:: Entries shown ::

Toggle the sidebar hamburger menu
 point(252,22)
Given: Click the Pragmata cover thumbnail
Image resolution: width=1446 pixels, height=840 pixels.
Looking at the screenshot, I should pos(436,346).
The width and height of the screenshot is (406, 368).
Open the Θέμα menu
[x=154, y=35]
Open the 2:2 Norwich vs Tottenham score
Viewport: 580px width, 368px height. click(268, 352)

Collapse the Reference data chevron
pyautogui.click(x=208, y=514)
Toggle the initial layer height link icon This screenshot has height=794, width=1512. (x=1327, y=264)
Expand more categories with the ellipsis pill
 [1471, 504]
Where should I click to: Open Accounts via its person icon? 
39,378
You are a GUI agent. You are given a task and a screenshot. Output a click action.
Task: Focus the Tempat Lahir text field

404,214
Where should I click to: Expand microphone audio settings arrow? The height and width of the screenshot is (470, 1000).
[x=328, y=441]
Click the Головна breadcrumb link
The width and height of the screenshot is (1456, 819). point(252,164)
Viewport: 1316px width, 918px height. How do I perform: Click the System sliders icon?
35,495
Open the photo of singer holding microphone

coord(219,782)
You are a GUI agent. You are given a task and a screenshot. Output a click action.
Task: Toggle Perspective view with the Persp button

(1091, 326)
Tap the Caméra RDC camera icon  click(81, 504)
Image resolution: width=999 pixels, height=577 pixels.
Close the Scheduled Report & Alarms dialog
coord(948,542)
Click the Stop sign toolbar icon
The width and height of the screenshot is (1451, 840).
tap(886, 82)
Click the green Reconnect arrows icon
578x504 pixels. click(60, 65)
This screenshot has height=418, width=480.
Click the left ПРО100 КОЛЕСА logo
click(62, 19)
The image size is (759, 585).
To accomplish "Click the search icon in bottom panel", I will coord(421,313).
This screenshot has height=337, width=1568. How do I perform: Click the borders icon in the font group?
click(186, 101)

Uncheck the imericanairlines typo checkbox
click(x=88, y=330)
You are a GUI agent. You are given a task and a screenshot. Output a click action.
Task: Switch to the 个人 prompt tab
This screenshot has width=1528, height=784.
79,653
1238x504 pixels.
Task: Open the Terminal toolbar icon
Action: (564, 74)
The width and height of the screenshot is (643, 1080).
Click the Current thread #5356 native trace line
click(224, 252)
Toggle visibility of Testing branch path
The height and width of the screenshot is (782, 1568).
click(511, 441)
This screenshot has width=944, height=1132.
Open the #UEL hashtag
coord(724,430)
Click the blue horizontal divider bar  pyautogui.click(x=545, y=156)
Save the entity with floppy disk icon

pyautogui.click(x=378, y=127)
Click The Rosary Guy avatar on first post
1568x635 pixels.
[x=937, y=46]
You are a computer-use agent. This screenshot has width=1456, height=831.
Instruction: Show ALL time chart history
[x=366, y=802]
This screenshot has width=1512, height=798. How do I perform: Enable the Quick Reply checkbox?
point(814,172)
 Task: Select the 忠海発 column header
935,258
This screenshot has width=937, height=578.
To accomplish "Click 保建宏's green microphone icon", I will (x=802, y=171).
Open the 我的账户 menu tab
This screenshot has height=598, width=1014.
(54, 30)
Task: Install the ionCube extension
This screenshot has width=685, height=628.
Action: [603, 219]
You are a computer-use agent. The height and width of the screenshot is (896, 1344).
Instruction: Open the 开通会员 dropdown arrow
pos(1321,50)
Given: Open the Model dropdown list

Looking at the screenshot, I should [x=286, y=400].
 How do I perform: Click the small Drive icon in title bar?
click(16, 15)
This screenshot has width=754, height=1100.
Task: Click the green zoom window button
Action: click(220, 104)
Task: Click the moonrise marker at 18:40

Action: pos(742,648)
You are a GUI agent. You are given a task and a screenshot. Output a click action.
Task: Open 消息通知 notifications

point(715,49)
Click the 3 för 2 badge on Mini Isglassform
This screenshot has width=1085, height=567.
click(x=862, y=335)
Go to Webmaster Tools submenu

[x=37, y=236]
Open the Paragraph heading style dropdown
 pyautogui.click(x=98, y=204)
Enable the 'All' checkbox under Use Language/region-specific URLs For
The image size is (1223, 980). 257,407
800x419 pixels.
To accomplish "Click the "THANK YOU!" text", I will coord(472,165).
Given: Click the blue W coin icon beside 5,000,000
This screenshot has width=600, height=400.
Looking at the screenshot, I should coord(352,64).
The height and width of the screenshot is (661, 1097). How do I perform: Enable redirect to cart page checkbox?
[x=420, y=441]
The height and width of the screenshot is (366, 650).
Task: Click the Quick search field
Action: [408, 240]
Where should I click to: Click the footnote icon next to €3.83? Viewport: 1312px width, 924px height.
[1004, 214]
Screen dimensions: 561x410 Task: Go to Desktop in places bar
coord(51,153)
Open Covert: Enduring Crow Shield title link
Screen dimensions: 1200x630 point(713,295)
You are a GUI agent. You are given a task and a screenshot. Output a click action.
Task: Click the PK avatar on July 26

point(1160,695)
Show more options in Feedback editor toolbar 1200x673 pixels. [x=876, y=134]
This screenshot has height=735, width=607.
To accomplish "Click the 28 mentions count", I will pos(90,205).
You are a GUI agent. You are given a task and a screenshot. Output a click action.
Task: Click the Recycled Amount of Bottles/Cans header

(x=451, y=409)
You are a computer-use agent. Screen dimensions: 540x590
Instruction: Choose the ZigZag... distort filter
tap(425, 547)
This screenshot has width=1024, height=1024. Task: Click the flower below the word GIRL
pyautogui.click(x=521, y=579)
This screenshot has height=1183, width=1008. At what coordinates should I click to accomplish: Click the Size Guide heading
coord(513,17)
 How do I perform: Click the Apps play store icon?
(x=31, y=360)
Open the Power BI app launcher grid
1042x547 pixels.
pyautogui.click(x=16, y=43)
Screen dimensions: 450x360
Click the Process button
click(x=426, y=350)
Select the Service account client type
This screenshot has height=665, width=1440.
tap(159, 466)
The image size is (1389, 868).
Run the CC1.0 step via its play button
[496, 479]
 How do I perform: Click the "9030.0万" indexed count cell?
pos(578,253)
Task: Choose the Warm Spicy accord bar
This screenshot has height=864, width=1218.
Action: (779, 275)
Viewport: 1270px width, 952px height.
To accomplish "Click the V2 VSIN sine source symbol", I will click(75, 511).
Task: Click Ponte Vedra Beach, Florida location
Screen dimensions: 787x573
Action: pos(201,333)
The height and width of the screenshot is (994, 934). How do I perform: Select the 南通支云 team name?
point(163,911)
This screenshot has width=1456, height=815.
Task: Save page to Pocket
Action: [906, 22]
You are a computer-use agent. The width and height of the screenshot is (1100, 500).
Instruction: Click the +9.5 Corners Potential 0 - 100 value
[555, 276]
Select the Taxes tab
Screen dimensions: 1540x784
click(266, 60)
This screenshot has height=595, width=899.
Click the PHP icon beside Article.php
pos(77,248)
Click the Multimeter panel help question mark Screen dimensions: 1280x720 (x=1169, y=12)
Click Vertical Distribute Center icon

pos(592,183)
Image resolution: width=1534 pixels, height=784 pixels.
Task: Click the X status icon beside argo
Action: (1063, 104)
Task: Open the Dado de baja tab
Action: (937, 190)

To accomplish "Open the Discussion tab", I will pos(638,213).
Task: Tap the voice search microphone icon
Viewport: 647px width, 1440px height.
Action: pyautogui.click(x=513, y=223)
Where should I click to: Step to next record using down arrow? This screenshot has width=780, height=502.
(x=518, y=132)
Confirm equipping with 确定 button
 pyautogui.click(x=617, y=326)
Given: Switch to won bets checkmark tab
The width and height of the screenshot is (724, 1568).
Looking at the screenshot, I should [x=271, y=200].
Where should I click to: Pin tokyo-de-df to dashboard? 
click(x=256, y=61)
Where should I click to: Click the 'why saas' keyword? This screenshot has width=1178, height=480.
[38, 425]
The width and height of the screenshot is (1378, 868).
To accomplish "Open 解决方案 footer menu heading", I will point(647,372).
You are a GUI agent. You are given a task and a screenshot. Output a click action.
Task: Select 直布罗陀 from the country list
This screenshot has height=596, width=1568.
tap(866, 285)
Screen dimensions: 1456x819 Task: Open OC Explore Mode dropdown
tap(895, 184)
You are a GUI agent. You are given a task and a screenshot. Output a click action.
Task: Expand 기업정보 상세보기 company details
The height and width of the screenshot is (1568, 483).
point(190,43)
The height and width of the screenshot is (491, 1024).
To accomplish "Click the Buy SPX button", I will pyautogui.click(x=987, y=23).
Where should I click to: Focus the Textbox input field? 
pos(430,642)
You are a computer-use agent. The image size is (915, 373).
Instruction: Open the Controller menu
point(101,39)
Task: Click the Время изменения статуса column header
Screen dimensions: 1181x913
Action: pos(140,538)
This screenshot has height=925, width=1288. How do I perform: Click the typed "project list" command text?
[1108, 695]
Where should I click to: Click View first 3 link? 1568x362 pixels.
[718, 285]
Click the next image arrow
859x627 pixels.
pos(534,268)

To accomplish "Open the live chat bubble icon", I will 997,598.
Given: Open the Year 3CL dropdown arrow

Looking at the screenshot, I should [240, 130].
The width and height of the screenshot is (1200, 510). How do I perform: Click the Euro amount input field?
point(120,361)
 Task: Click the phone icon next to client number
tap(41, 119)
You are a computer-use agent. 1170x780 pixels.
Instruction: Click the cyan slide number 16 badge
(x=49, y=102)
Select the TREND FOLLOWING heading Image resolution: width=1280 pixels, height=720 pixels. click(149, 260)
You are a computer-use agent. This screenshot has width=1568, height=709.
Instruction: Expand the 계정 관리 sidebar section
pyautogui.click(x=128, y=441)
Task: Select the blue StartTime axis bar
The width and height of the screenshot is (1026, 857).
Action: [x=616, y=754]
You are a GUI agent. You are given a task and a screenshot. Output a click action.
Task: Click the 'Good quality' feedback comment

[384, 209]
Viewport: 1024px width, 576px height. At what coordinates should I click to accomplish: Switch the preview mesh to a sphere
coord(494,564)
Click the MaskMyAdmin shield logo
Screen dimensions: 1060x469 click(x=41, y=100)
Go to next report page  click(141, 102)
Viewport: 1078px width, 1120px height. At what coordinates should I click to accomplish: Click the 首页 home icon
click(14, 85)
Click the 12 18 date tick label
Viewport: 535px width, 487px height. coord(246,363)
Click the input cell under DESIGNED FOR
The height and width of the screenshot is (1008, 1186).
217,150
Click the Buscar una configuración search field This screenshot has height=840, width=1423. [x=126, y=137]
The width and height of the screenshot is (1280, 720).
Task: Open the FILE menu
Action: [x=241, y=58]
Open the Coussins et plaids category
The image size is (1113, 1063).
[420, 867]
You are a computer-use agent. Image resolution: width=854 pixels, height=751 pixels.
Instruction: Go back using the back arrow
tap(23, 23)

:: Task goal ::
Render the material above, from its first line through the line containing "[x=154, y=35]", as a Markdown table with the columns Nr and Text. Give each non-blank line its own numbered row.

:: Right answer ::
| Nr | Text |
|---|---|
| 1 | Toggle the sidebar hamburger menu |
| 2 |  point(252,22) |
| 3 | Given: Click the Pragmata cover thumbnail |
| 4 | Image resolution: width=1446 pixels, height=840 pixels. |
| 5 | Looking at the screenshot, I should pos(436,346). |
| 6 | The width and height of the screenshot is (406, 368). |
| 7 | Open the Θέμα menu |
| 8 | [x=154, y=35] |